The charter, which describes the key elements of the job, must be made available to everyone on the team. It is used during the onboarding process when additional team members join the project following the initial integration meetings. Having access to this information help these new partners understand why and how decisions are being made and ensures that everyone is on the same page.

In some cases, it is not possible to align all aspects of the project as initially envisioned. Part of being a highly functional team is having the ability to identify when problems occur and address them early on so they will not impact the overall mission. The living nature of the charter helps facilitate this process.

When ONEsolution is the Right Approach

For ONEsolution to be effective, clients need to be seeking a new, innovative project experience and accept that change is needed to achieve maximum project results –– one that delivers an operational facility at their target cost and schedule. They need to have the flexibility to assemble integrated delivery teams committed to their project goals rather than the traditional procurement of a design, then construction, then commissioning and qualification.

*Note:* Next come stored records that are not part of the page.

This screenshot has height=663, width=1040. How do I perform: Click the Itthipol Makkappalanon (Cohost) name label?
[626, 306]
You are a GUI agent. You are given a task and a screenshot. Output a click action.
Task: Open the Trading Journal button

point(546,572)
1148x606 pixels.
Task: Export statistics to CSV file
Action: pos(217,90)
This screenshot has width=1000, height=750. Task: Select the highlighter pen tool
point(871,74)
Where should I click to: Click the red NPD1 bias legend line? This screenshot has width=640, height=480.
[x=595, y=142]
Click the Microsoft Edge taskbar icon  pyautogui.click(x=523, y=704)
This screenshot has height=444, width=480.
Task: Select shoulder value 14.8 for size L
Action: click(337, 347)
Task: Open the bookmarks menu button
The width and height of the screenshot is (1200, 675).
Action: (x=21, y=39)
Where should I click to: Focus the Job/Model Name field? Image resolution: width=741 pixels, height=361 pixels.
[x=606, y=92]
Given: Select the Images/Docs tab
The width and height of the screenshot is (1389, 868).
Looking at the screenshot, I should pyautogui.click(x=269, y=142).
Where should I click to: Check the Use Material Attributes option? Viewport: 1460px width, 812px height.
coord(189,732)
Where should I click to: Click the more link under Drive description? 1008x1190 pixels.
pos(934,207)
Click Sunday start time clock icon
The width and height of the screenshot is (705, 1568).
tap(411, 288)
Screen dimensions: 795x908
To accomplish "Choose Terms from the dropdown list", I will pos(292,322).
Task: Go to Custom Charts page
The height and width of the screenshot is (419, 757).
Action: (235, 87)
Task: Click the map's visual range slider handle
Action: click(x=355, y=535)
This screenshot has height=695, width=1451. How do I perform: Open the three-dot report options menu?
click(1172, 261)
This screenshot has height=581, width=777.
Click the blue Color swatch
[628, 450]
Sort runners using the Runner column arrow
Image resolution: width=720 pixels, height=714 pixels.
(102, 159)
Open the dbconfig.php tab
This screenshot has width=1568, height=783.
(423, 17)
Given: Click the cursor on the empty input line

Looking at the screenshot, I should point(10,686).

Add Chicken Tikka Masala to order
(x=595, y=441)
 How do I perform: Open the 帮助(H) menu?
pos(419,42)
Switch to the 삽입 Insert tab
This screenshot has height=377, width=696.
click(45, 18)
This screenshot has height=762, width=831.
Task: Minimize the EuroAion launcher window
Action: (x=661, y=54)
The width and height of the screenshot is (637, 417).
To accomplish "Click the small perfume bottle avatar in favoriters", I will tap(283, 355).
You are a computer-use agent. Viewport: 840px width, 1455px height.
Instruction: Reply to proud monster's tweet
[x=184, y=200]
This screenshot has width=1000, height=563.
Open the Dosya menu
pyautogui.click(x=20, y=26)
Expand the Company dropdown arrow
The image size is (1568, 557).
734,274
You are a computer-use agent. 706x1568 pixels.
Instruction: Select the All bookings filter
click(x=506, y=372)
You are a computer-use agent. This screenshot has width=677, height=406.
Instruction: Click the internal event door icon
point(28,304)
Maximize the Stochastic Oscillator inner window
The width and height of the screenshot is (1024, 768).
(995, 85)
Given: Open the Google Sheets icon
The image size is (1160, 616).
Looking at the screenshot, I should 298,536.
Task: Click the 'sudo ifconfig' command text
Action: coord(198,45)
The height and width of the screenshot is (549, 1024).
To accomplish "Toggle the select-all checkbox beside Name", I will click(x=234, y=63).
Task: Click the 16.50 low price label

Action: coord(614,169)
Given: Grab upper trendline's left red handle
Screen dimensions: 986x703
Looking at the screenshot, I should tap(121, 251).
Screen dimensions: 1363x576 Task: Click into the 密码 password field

Sometimes, this approach is not right for every project. Because it involves establishing an integrated team from the outset that executes planning, design, engineering, and construction work in parallel and is aligned with the project charter, it may not be suitable for projects with owners that have a procurement-driven organization or mindset that expect design completion before bidding out construction activities.

ONEsolution is ideal for projects that desire cost and schedule certainty, because, with this approach, the entire team is engaged early on and are all working toward the same goal.

Often, emerging biopharmaceutical companies that are trying to be first to market with a novel drug product are attracted to the ONEsolution approach, as most of their projects require schedule and cost certainty. Often, these firms typically have smaller, more intimate project teams that can make decisions more quickly than is possible in large, mature organizations with many stakeholders.

ONEsolution execution is also well suited for projects from big pharmaceutical companies that have a nimble mindset and recognize the value offered by an integrated design, engineering, and construction approach.

Positive Feedback

The trust that is created within the collaborative teams that complete these integrated projects has a significant impact on team members working on them. It creates a positive work environment within which people have fun and spend time working to improve, rather than pointing fingers. As a direct result, the overall experience for everyone involved from project team members to client partners to contractors is better overall.

Clients have reported a sense of calm on these projects despite the accelerated timelines. They are amazed that we can set a target completion date 18 months in the future and finish a project on time — or in many cases early. CRB employees always look forward to the opportunity to work on the next ONEsolution project, because it is a genuinely enjoyable experience.